→ **Provided material**
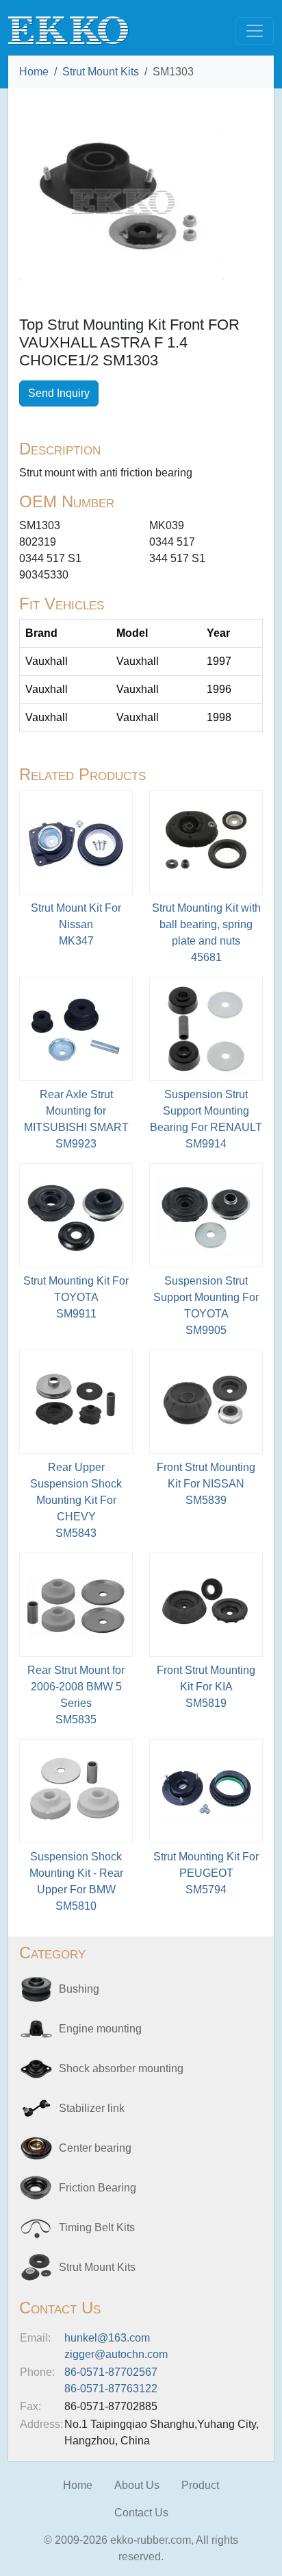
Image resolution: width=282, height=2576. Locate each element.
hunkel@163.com (107, 2338)
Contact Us (141, 2512)
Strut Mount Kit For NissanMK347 (76, 924)
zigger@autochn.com (116, 2354)
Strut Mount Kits (100, 71)
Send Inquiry (59, 393)
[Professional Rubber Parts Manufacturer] (68, 30)
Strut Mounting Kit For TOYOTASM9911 (76, 1297)
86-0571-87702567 (110, 2372)
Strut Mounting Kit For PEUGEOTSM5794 (206, 1873)
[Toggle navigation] (254, 31)
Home (34, 71)
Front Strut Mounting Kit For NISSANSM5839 (206, 1483)
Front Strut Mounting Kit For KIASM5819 (206, 1686)
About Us (136, 2485)
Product (200, 2485)
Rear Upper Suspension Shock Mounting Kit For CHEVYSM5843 (76, 1500)
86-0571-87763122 (110, 2388)
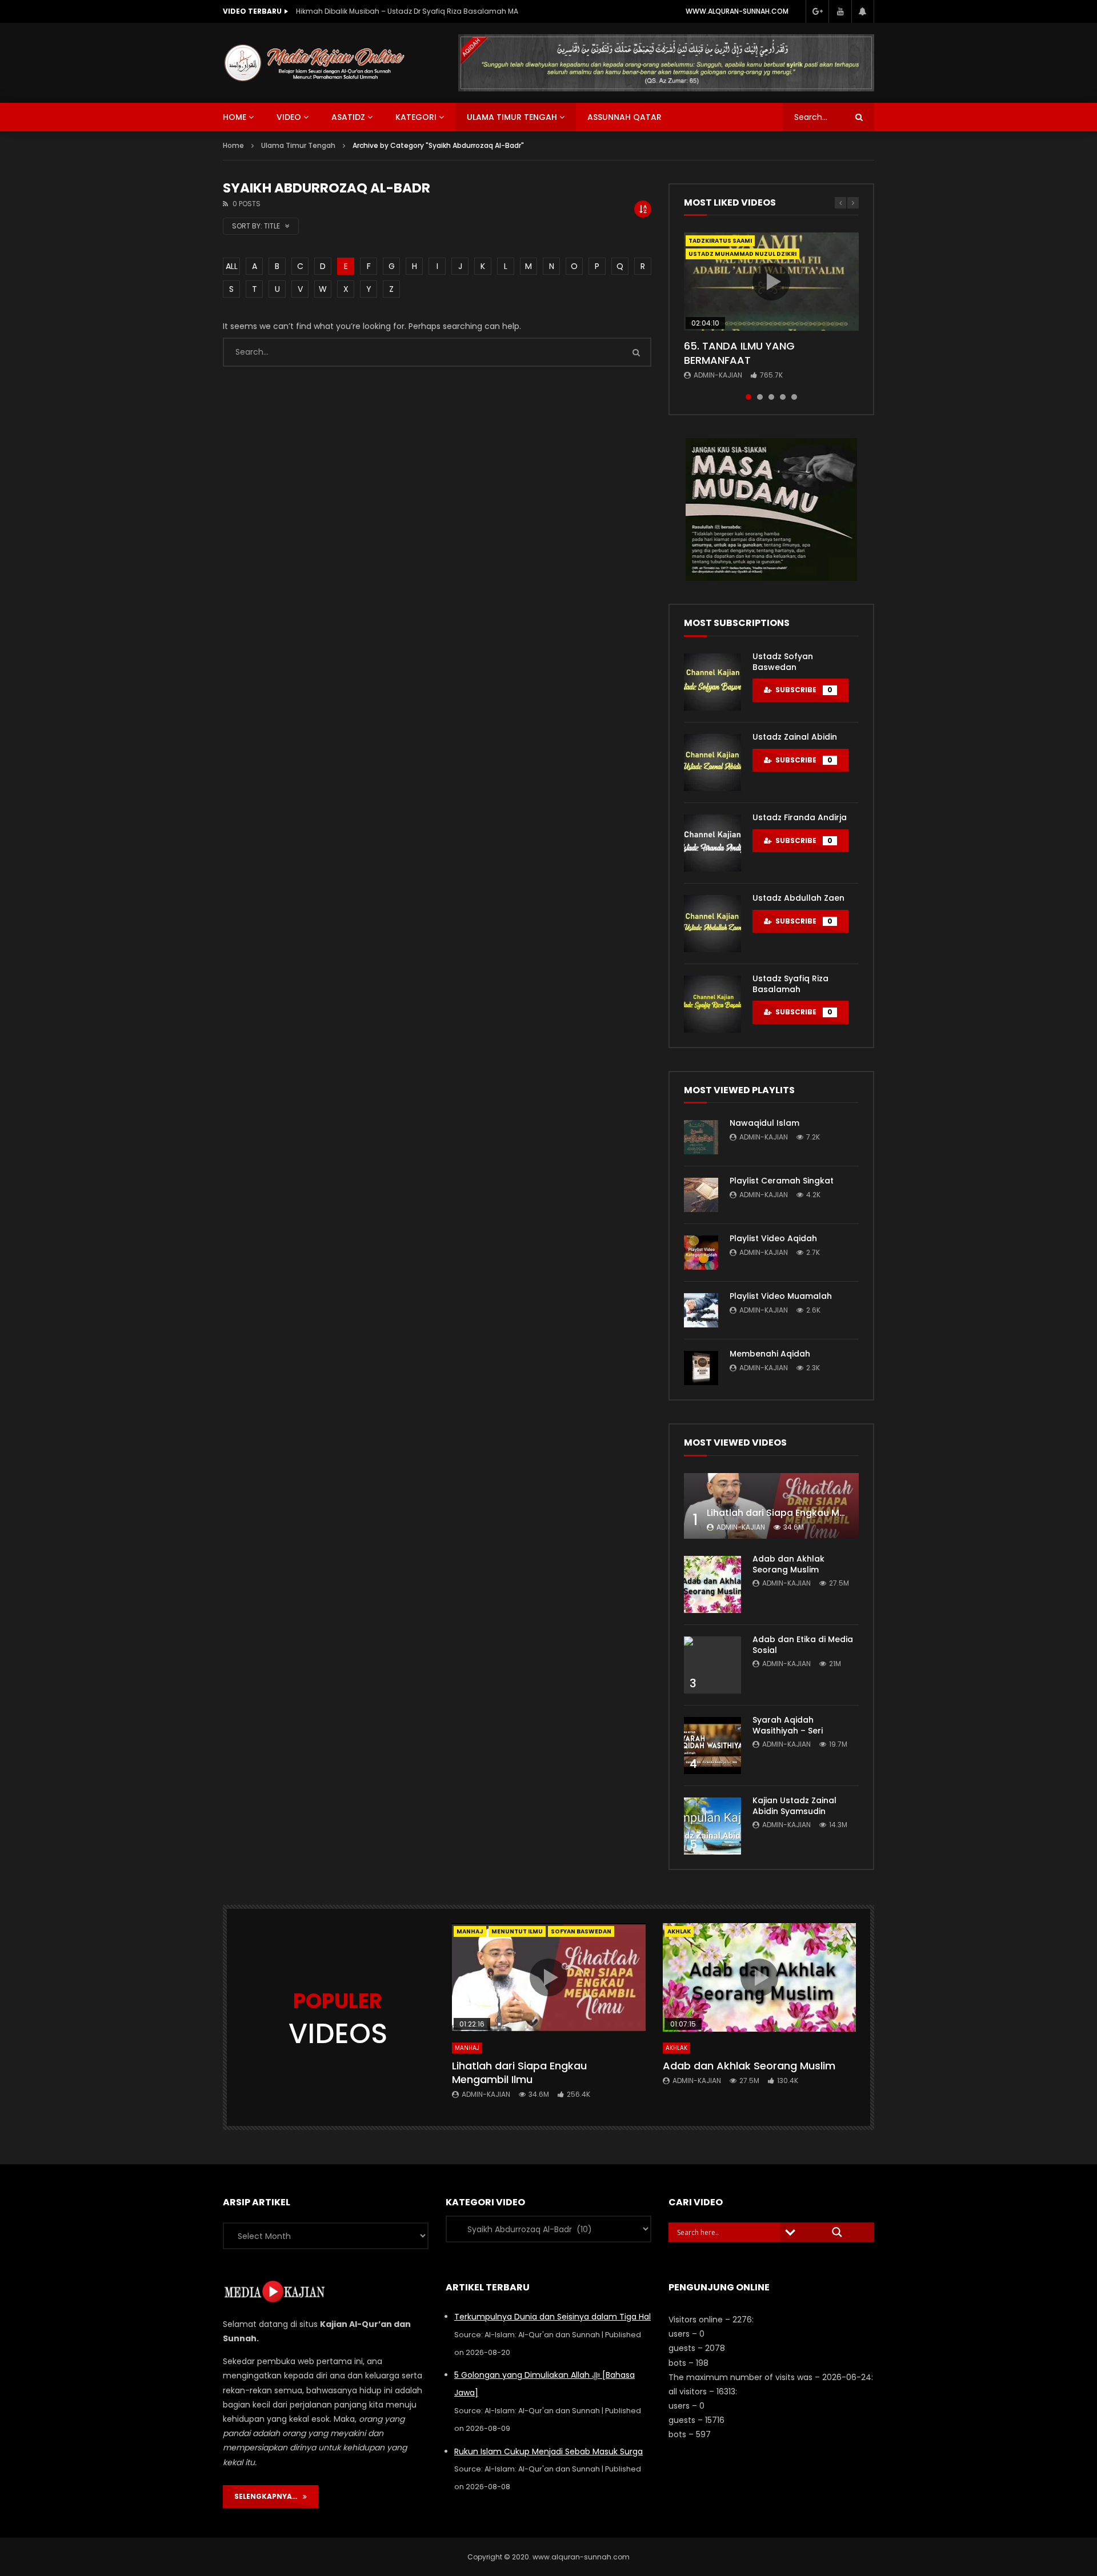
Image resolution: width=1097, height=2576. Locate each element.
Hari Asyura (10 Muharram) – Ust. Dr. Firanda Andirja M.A (393, 11)
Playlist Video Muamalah (781, 1296)
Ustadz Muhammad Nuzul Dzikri (742, 254)
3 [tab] (771, 397)
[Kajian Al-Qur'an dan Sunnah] (315, 63)
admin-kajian (718, 375)
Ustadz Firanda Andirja (799, 817)
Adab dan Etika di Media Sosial (802, 1645)
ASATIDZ (348, 117)
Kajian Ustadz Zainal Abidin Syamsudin (794, 1806)
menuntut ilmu (517, 1931)
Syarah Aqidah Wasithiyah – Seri (787, 1725)
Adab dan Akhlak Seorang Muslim (788, 1564)
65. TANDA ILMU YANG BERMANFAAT (739, 353)
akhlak (679, 1931)
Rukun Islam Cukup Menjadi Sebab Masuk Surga (548, 2451)
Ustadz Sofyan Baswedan (782, 662)
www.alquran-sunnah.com (737, 11)
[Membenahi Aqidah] (701, 1368)
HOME (234, 117)
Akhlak (676, 2048)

→ **Task goal**
Repeat each line above exactly. The pictures stay out.

→ **Result of the exercise**
Image resolution: width=282, height=2576. Locate each element.
hunkel@163.com (107, 2338)
Contact Us (141, 2512)
Strut Mount Kit For NissanMK347 (76, 924)
zigger@autochn.com (116, 2354)
Strut Mount Kits (100, 71)
Send Inquiry (59, 393)
[Professional Rubber Parts Manufacturer] (68, 30)
Strut Mounting Kit For TOYOTASM9911 (76, 1297)
86-0571-87702567 (110, 2372)
Strut Mounting Kit For PEUGEOTSM5794 (206, 1873)
[Toggle navigation] (254, 31)
Home (34, 71)
Front Strut Mounting Kit For NISSANSM5839 (206, 1483)
Front Strut Mounting Kit For KIASM5819 (206, 1686)
About Us (136, 2485)
Product (200, 2485)
Rear Upper Suspension Shock Mounting Kit For CHEVYSM5843 (76, 1500)
86-0571-87763122 (110, 2388)
Image resolution: width=1097, height=2576. Locate each element.
Hari Asyura (10 Muharram) – Ust. Dr. Firanda Andirja M.A (393, 11)
Playlist Video Muamalah (781, 1296)
Ustadz Muhammad Nuzul Dzikri (742, 254)
3 [tab] (771, 397)
[Kajian Al-Qur'an dan Sunnah] (315, 63)
admin-kajian (718, 375)
Ustadz Firanda Andirja (799, 817)
Adab dan Etika di Media Sosial (802, 1645)
ASATIDZ (348, 117)
Kajian Ustadz Zainal Abidin Syamsudin (794, 1806)
menuntut ilmu (517, 1931)
Syarah Aqidah Wasithiyah – Seri (787, 1725)
Adab dan Akhlak Seorang Muslim (788, 1564)
65. TANDA ILMU YANG BERMANFAAT (739, 353)
akhlak (679, 1931)
Rukun Islam Cukup Menjadi Sebab Masuk Surga (548, 2451)
Ustadz Sofyan Baswedan (782, 662)
www.alquran-sunnah.com (737, 11)
[Membenahi Aqidah] (701, 1368)
HOME (234, 117)
Akhlak (676, 2048)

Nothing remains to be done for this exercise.